Personal information
- Full name: Melissa Fletcher
- Date of birth: 28 January 1992 (age 33)
- Place of birth: England
- Position(s): Forward

Youth career
- 2000–2008: Reading

Senior career*
- Years: Team / Apps / (Gls)
- 2008–2018: Reading / 21 / (5)

International career^{‡}
- 2015–2018: Wales / 6 / (0)

= Melissa Fletcher =

Welsh footballer

Melissa Fletcher (born 28 January 1992) is a former professional footballer who played as a forward for the Wales national team and FA WSL club Reading. She joined Reading as a youth player, graduating to the first team at the age of 16. She spent a further ten years with the club before retiring from playing in 2018 due to injury.

==Early life==
Fletcher grew up in Bracknell and attended Garth Hill College for seven years.

==Club career==
Fletcher began playing football for a local boys team, Bracknell Cavaliers. At age eight, she also joined the youth academy at Reading, playing simultaneously for the two sides before being forced to leave the Cavaliers at 12 years old due to age restrictions on boys and girls mixed teams. She was promoted to the Reading first team squad at the age of 16.

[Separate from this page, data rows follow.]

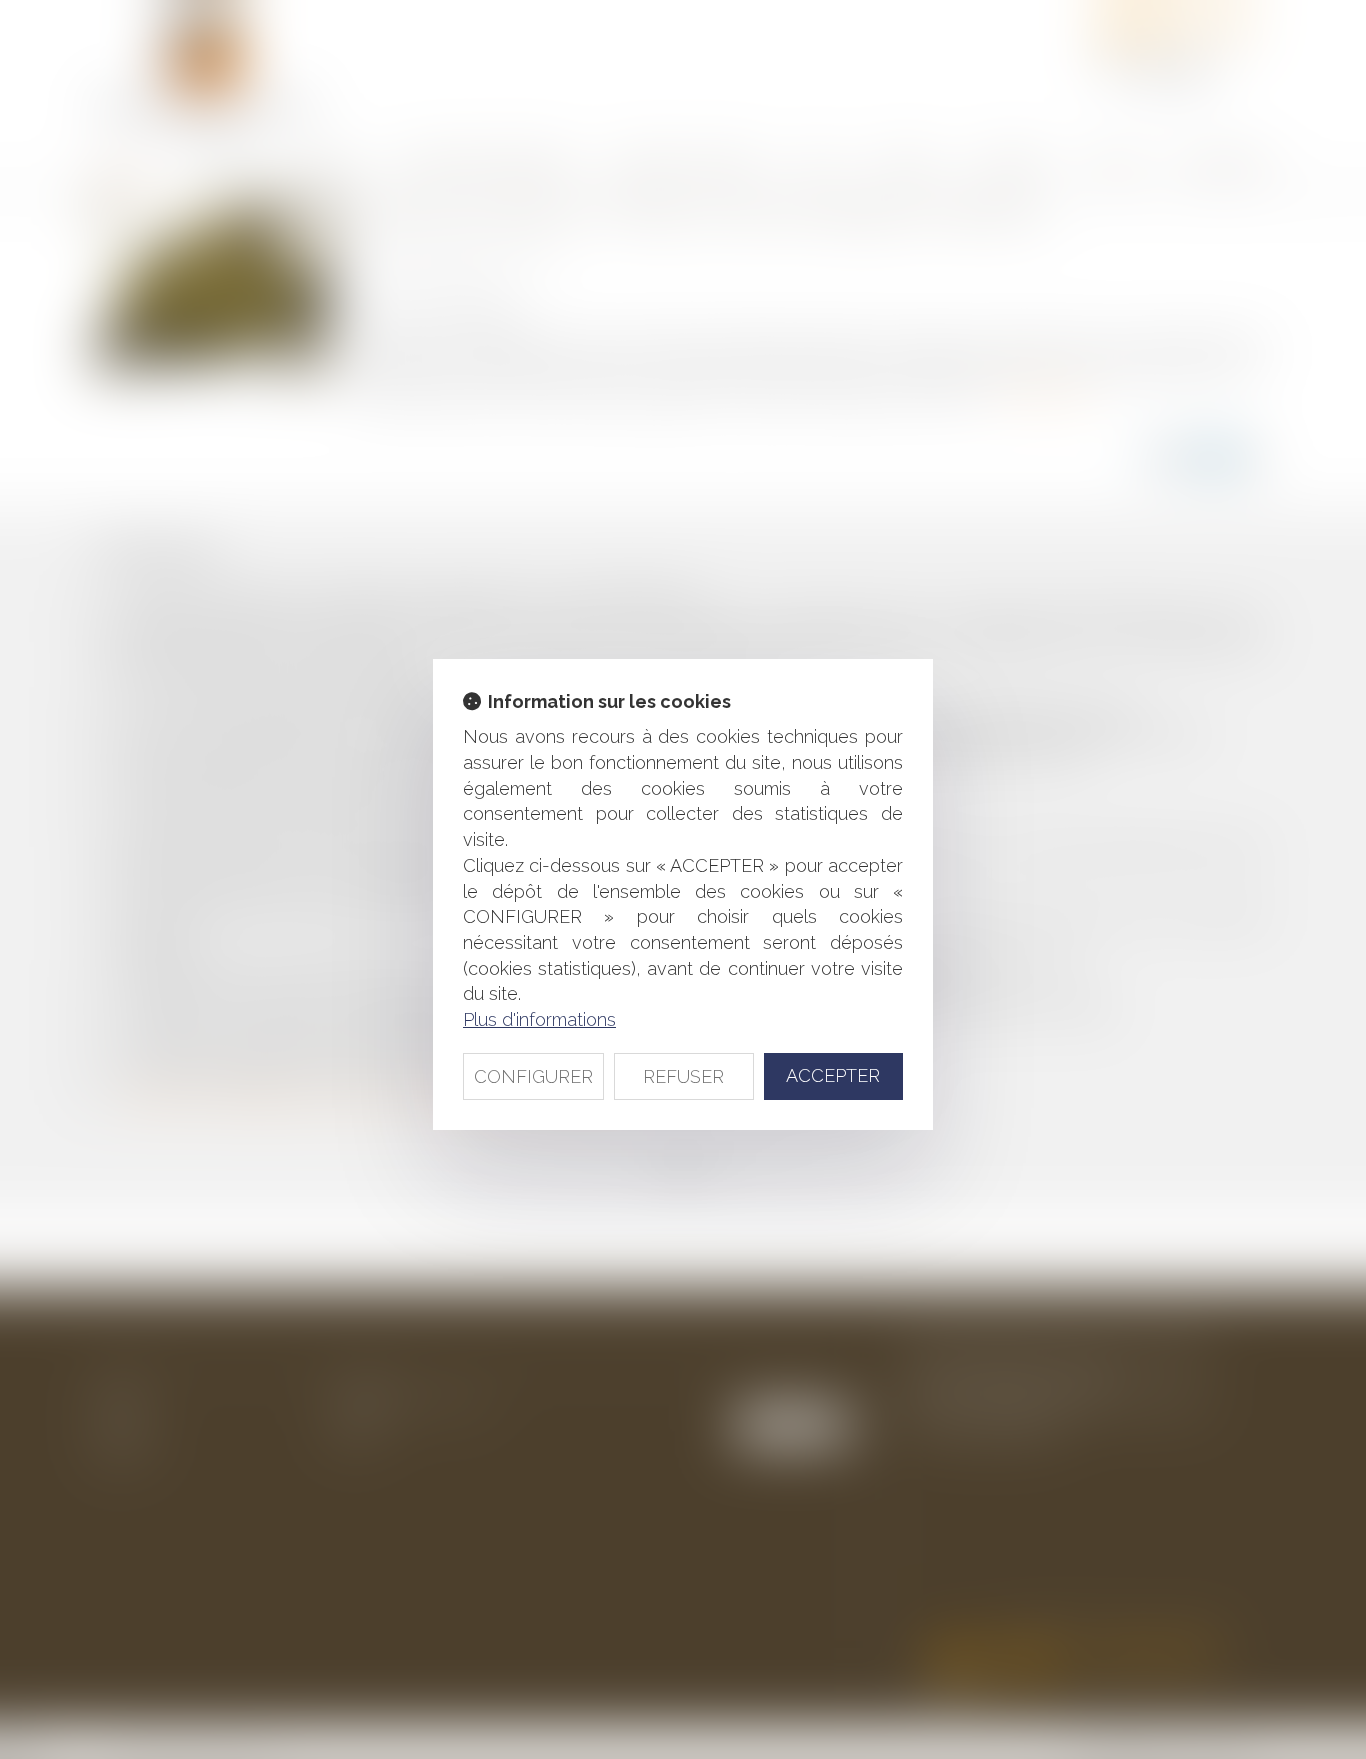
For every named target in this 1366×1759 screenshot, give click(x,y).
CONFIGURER (533, 1076)
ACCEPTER (833, 1075)
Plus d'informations (539, 1019)
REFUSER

She helped the side win promotion to the FA Women's Super League in 2016 and made twelve appearances in their first season in the top flight. In January 2017, Fletcher signed her first fully professional contract with the club. Fletcher retired from football in July 2018 after undergoing two operations on an ankle injury, stating that her ankle was "not fit to continue."

==International career==
Although born in England, Fletcher represents Wales at international level. She was selected for Wales' first UEFA Women's Euro 2017 qualifying match in Austria and started the 3–0 defeat in Sankt Pölten.

==Personal life==
Fletcher is also a qualified accountant and previously worked part-time for Ernst & Young alongside her footballing career.